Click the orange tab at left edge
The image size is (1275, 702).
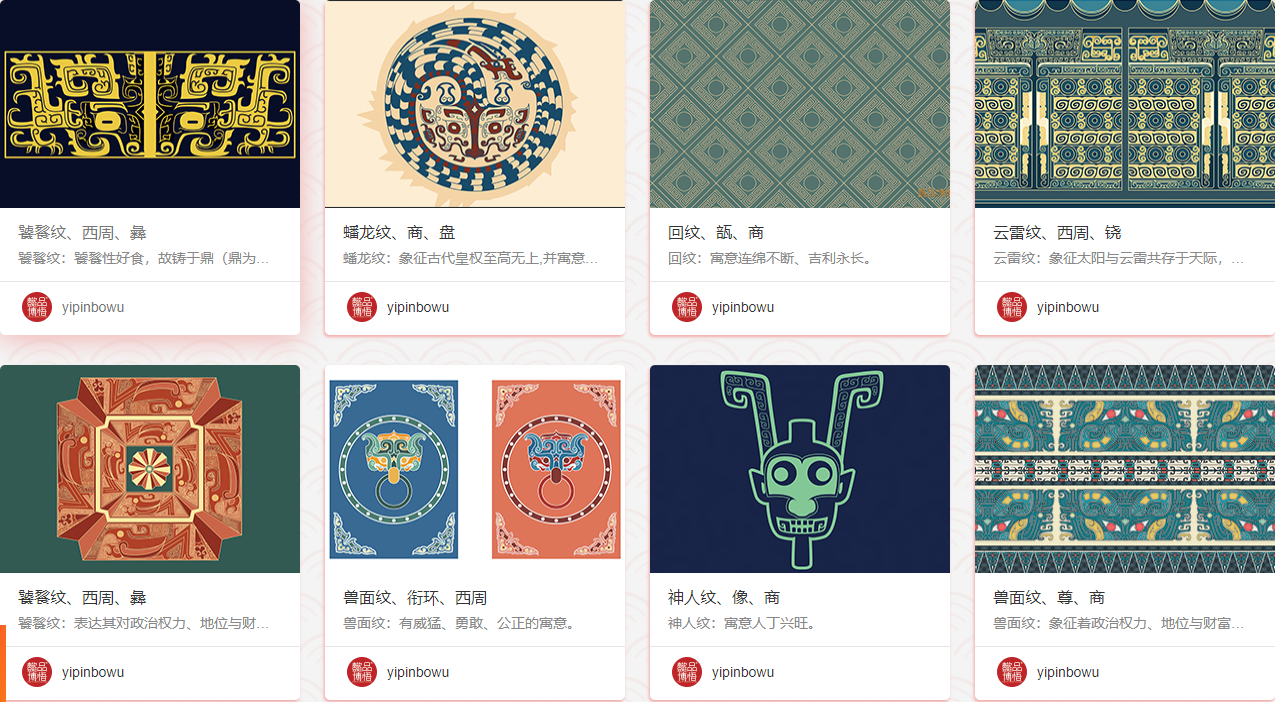tap(3, 663)
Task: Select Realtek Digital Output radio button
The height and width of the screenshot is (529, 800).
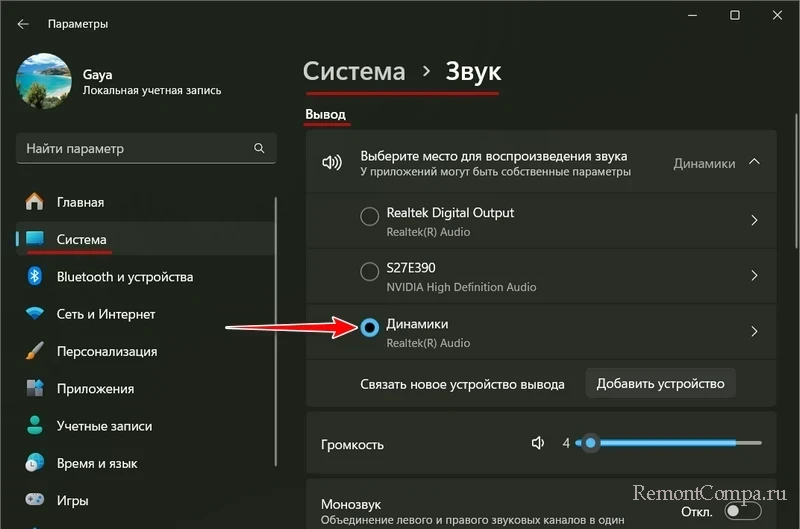Action: [369, 216]
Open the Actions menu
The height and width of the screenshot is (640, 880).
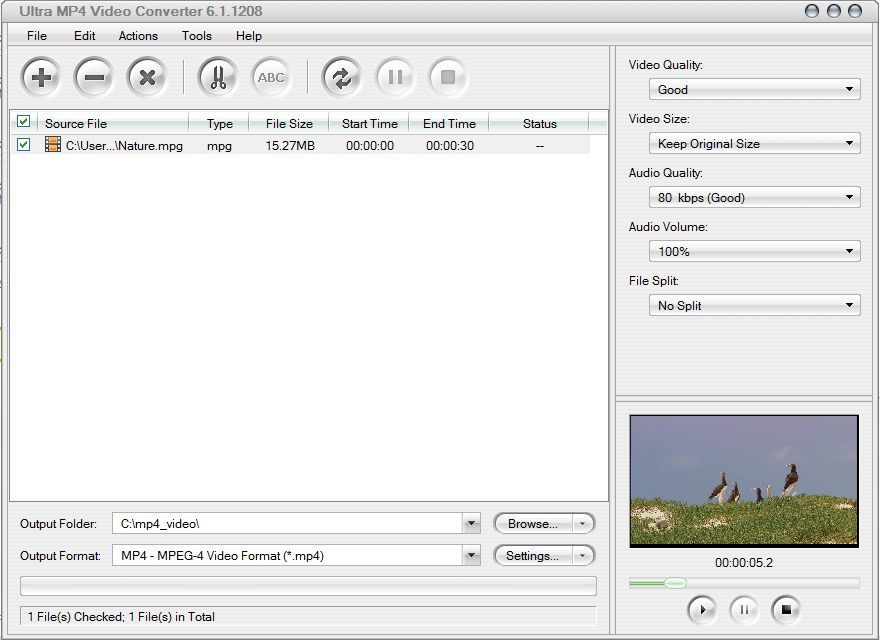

------------------------------------------------------------------------

Omit the pictures and write out the remaining data exactly.

Click the orange tab at left edge
The image size is (1275, 702).
tap(3, 663)
Task: Select Realtek Digital Output radio button
The height and width of the screenshot is (529, 800).
Action: [369, 216]
Open the Actions menu
The height and width of the screenshot is (640, 880).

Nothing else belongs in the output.